En Venezuela, en medio de la construcción de su socialismo, ese mismo tan mal interpretado en su humanismo de Estado que vela y se desvela en sus cometidos, se está dando el parto de una especie de monstruo mitológico de las mil mejillas, cual hidra, especialmente concebido para excusar las lesiones contra el stablishment constitucional. Abiertamente andan por el país, sentándose en foros públicos, quienes promueven golpes de Estado, y hasta se dan el lujo de diseñar la muerte de otros dentro de la boca de un cañón. Así la mitología, tan cabalgante, lejos queda de la realidad y de la posibilidad, por tanto, empezar a corregir desde sus primeras manifestaciones los grandes delitos, como reza una teoría criminalística por ahí. Al futuro delincuente se le corregiría desde el mismo momento en que se salta el torniquete del metro.
De manera que, a émulo de la gran delincuencia con alas desplegadas, los pequeños e incipientes transgresores tienen el parque abierto para ensayar sus carreras. El Estado, esa enorme masa resistente por el tiempo de los tiempos, podrá jamás tener moral para intentar educar y llamar la atención siquiera a un motorizado que se “coma” la luz de un semáforo o atropelle a una señora en la calle, o a un buhonero que comercie a diario con el pan básico de su propio pueblo, por más leyes bonitas y babeadas que existan.
IV
En el país hay una guerra de las llamadas de “cuarta generación”. Ella se fundamenta en el arte del engaño, más que cualquier otro tipo de guerra. La percepción de la realidad es clave, y en ella despliegan un papel capital los medios de comunicación, puestos por el bando conspirador para tergiversar y confundir los sentidos. En el momento en que un pueblo empiece a ver negro el firmamento, cuando en realidad es blanco, insurgirá contra su Estado o, más levemente, no moverá un dedo para sustentarlo a la hora de una agresión.

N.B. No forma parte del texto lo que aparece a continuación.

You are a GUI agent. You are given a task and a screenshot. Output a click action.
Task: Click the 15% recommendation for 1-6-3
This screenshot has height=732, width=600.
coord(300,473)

Armas de guerra son, pues, los medios, y un Estado diligente, cónsono con su naturaleza de ser vivo que busca prevalecer y defender la delegación humana que lo sustenta (la que hace nación, la mayoría, la democrática), tomaría cartas en el asunto para defenderse. Una vez certificada la ocurrencia de la guerra dicha, claramente orquestada por intereses extranjeros, con lamentables desenlaces a su favor en Irak, Libia, Egipto y ahora Siria, sujetaría a ética y ley a los medios de comunicación, fiscalizaría las redes sociales y buscaría el germen de su propia caída en la circulación informática. China hace rato se dejó de cuentos y plantó cara a Google y a las redes sociales.

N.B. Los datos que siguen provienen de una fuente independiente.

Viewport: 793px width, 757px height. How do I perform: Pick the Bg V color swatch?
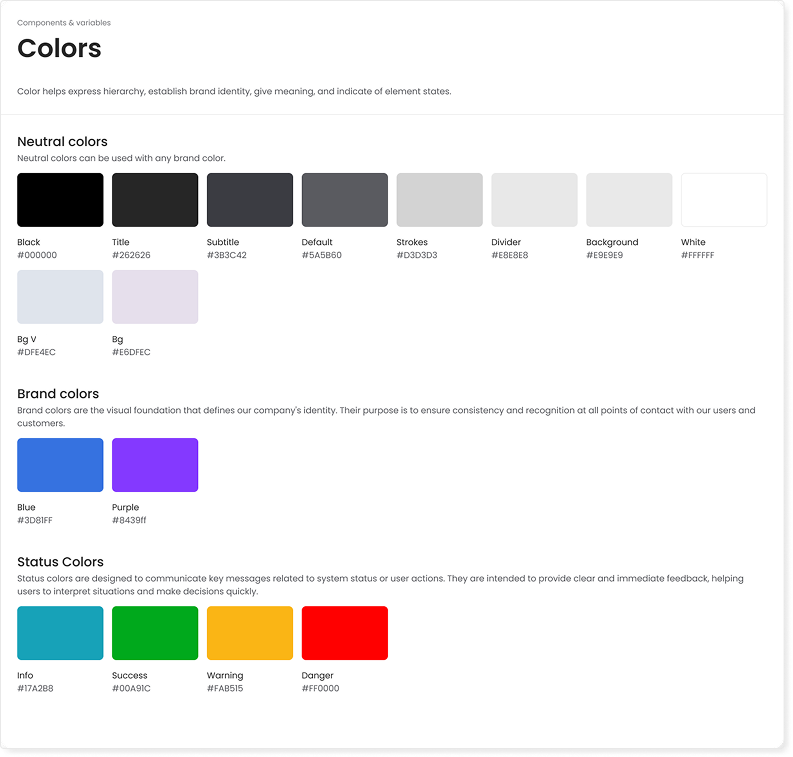60,297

¿Qué chillan las organizaciones internacionales pro derechos humanos y libertad de expresión? ¡Mala suerte! Todos sabemos que no son tales, sino que son instrumentos imperiales para permear sabotajes en países. No son ellos precisamente los que a plan de demolición están sometidos, sino la estabilidad de nuestro amado país, Venezuela. El Estado debe tener la certeza de que al velar por sí mismo vela por la integridad nacional, y ha de interesarle más un país que la filosofía de un instrumento de comunicación creado en los EEUU (INTERNET) y usado ahora para derrocar gobiernos. De allí ha de alimentarse su autoestima.
V
Hubo un tiempo en que se creyó que Hugo Chávez fingía golpes de Estado con el propósito de descubrir traidores. Creerlo no cuesta, dado su astuto espíritu político; pero también, a un tiempo, cuesta un mundo hacerlo conociendo su lado humano incapaz de mandar a un gentío a una matazón. Hugo Chávez tuvo su acto de golpe de Estado y también su momento para recoger las velas de la violencia y reflexionar, como todos conocemos, cosa que evitará explayarnos sobre el punto.
Los hechos del 12 de este mes, la pila de muchachos quemando al país, no parece por ningún lado ninguna confección de jugada política para pescar siquiera una sardina. Luce más bien como una obra del olvido y la negligencia del Estado, carente de cuerpos de inteligencia y de seguridad, dormido sobre la sustancia que le confió el pueblo para que la custodiase.
Véase hasta dónde se llega: el presidente Nicolás Maduro se lamenta del conato de un nuevo “golpe de Estado”, réplica de los hechos de abril de 2002. ¿Hasta cuándo el llanto y no el acto? Es hora de navegar, de ganar mares y avanzar sobre las ondas, en pro unas, adversas otras. El país va en el barco y su capitán posee un contrato en su bolsillo. Los hechos mencionados no debieron nunca ocurrir (tiros, muertos, colectivos), sino prevenirse, como corresponde a un Estado encargado para hacer prevalecer la democracia.
VI
Detrás del edificio del senado romano, una troja de bárbaros planea la caída de Roma. Son cientos de miles, dispersos en pequeñas células a lo largo del imperio. Tienen para sí que quienes con poder lo sujetan no son dignos de llamarse hombres, menos de vivir. En brotes inconexos maquinan, primero tentando la fuerza y capacidad de respuesta del enemigo, después juntándose unos con otros para acrecentar fortaleza. En cada uno de ellos flama una expresión multicultural, sin bruñidas concepciones de lo que ha de ser un Estado, menos si alguien les paga o se aprovecha de ellos, claros nomás en que odian a los romanos y en que la conspiración es su modo de vida. ¿Bibliotecas? ¿Dónde? ¡A quemarlas!
Los romanos por su parte, homúnculos o no, con esclavos unos y propiedades diversas otros, pasan sus horas entregados a sus vicios, se dirá en el cénit de su aventura conquistadora de mundos. Su Estado es inmenso y en apariencia inmarcesible, capaz de soportarse por sí mismo. ¡A qué preocuparse, César, continuemos con la orgía! El Estado romano prácticamente es el planeta y el hombre, por fuerza, ha de vivir necesariamente en él. ¿Quién harapiento con cayado insurgirá contra tal poder establecido?
En Venezuela es claro que no tenemos un imperio como gobernante ni bárbaros inocentes como conspiradores. Por el contrario, el primero encarna una lucha contra maquinaciones imperiales y los segundos pujan precisamente para abrirle puertas al imperio del capitalismo internacional. De modo que los papeles parecen trastocados.
Tampoco pareciera que tuviéramos un Estado superpotente, extenso y capaz de valerse por sí mismo frente al ataque de las hordas, situación que, de ser así, podría justificar que poderes públicos y presidentes de la república pudieran echarse las bolas al hombro, como se dice popularmente.
Pero el asunto es que pareciera existir una situación insólita en Venezuela, contrahistórica: un Estado frágil comportándose como un infinito imperio, resistente y guapetón él, de paso gobernado por bárbaros que no comprenden la dimensión ontológica del concepto Estado; y, por otro lado, imperialistas escasos pero poderosos fungiendo como bárbaros en la medida en que atentan contra la República Bolivariana de Venezuela.